▶ **Отрывок**:
++++++++

Впоследствии мой отец заявил как-то: «Это старик виноват, испортил мне мальчишку». Но тогда я уже был сильнее духом и сразу расставил все по местам. Я сказал: «Не смей говорить ни единого плохого слова о дедушке. Он меня спас, он не допустил, чтобы ты меня испортил, — вот почему ты злишься. У тебя есть другие дети, можешь их калечить. Время покажет, кого на самом деле испортили».

Детей ему и вправду хватало, они все рождались и рождались. Я даже подшучивал над отцом: «Тебе еще одного нужно для ровного счета, пусть будет дюжина. Нас ведь одиннадцать! Люди спрашивают: «Сколько у вас детей?» «Одиннадцать» как-то не звучит, а вот «Дюжина» — это впечатляет!» Став еще постарше, я говорил: «Ты детей по-прежнему калечишь. Но я дикарь и останусь дикарем». Мне каким-то чудом удалось ускользнуть от тисков цивилизованности.

Мой дедушка по матери был человек очень щедрый. Он был беден, но богат в своей щедрости. Тем, что у него было, он делился со всеми. У него я научился искусству делать подарки. Я никогда не видел, чтобы дедушка отказал нищему, да и вообще кому бы то ни было.

Я называл дедушку «нана» — так в Индии обращаются к отцу матери. А мать матери называют «нани». Я дедушку спрашивал: «Нана, как ты нашел себе такую красивую жену?» У нее лицо было совсем не индийским, она была больше похожа на гречанку.

И еще она была женщина сильная, очень сильная. Мой Нана умер рано, ему не было еще пятидесяти, а бабушка дожила до восьмидесяти, у нее было крепкое здоровье.

И, несмотря на ее возраст, никто и не думал, что она скоро умрет. Я ей однажды обещал, что обязательно приеду на похороны. В 70-м году, когда она умерла, я приехал и в последний раз видел свою родню. Я должен был исполнить свое обещание.

++++++++

▶ **Строки**:

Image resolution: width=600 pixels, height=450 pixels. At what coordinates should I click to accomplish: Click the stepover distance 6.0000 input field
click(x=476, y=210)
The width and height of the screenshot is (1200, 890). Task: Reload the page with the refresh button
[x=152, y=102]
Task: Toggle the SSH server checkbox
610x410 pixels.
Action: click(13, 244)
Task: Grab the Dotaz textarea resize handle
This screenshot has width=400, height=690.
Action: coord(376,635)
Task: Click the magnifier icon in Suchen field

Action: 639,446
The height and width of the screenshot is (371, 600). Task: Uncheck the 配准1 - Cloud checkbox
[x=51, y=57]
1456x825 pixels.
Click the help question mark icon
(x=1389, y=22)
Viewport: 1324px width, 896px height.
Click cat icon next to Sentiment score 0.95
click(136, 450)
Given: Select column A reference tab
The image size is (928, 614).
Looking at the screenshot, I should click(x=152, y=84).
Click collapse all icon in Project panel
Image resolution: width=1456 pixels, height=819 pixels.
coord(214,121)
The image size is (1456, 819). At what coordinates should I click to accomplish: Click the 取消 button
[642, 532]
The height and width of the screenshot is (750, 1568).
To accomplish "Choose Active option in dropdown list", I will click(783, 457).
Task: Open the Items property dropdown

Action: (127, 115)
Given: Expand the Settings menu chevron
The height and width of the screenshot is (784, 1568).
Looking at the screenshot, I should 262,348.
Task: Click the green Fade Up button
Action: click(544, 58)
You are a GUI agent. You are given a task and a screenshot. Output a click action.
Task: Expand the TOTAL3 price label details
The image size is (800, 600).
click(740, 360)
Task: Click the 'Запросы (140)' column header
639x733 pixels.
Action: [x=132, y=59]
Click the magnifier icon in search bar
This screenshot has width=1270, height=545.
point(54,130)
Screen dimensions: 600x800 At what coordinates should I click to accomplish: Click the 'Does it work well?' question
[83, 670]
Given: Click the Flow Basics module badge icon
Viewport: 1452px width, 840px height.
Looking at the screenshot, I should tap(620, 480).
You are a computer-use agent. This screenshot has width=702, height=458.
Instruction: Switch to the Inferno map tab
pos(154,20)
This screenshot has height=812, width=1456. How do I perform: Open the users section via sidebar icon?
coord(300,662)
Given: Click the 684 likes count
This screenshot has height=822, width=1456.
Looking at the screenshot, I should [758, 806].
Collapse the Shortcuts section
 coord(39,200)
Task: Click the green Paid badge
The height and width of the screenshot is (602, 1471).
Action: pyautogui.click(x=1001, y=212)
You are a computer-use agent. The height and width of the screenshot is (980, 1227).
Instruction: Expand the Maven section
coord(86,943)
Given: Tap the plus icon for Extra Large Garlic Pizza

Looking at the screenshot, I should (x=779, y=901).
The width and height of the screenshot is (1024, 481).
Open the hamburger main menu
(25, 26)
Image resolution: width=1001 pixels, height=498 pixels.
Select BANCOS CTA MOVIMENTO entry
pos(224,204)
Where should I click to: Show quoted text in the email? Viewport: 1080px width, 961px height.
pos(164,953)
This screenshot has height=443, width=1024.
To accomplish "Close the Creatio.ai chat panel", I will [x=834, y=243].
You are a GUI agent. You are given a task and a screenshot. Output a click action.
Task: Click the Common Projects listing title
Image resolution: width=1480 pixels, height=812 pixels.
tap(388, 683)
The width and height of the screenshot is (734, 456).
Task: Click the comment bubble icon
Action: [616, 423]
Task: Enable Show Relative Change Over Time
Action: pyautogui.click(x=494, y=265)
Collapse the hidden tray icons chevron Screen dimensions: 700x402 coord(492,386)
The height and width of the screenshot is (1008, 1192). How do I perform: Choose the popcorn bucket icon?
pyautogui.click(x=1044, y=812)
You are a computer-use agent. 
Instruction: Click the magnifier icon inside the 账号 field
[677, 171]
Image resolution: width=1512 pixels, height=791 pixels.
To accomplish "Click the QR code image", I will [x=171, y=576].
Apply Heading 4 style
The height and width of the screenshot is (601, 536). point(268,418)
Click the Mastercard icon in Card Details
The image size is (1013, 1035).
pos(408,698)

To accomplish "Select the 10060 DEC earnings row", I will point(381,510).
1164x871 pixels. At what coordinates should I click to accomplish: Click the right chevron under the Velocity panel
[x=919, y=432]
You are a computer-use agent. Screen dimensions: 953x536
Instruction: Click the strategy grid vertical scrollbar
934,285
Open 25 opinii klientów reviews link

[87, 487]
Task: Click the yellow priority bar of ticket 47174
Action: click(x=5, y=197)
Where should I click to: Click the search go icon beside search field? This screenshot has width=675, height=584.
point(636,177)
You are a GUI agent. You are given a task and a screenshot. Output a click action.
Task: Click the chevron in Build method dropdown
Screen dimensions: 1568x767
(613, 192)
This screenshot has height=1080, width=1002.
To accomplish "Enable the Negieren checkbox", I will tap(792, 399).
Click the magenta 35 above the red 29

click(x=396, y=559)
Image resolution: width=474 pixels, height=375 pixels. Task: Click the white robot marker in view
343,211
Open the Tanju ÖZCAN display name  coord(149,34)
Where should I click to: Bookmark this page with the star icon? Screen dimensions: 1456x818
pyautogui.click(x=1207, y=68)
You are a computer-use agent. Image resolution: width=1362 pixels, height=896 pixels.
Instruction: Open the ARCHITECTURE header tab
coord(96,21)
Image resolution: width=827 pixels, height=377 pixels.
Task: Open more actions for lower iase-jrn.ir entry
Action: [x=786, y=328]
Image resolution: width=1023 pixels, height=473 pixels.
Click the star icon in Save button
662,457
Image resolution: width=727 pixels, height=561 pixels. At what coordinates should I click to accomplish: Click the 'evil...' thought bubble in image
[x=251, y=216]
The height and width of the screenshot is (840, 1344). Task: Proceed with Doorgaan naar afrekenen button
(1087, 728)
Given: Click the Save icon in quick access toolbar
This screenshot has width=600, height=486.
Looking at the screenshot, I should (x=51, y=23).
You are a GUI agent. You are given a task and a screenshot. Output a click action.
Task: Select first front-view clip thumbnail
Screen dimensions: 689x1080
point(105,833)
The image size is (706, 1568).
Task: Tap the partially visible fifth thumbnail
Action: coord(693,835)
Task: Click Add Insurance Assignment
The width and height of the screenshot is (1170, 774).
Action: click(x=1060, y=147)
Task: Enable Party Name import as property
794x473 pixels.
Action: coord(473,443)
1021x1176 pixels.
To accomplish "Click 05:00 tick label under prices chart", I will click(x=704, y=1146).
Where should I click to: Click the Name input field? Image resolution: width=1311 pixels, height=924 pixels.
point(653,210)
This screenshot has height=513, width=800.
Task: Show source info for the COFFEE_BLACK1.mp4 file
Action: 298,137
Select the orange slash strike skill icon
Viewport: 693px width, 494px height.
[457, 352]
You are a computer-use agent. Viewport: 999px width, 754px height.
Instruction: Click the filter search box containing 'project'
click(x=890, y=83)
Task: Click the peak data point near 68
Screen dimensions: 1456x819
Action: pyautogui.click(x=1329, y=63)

++++++++

▶ **Задача**: Напишите продолжение воспоминаний о дедушке и бабушке, начиная сразу после их последнего предложения.

▶ **Ответ**:
В детстве моя Нани была для меня матерью. Это были те самые годы жизни, когда человек растет. Родная мать появилась потом, когда я уже вырос и у меня выработались определенные взгляды на жизнь. Бабушка мне очень помогла. Дед меня тоже любил, но большого влияния не оказал. Он любил меня так сильно... но приносить пользу намного важнее, для этого нужна особая сила. Дед всегда побаивался бабушку. В каком-то смысле он был у нее под каблуком. Но он любил меня, он тоже мне помогал... что поделаешь, если он действительно был подкаблучником? Таких мужей — девяносто девять процентов и девять десятых, ничего в этом необычного нет.

Вообще-то, я понимаю, что чувствовал мой дедушка, ведь своим озорством я доставлял старику большие неприятности. Он целыми днями сидел на своем гадди — так в Индии называют кресла богатых, — и жалобы выслушивал намного чаще, чем заказы! Но отвечал он обычно так: «Я готов заплатить за любой ущерб, но наказывать мальчика не стану».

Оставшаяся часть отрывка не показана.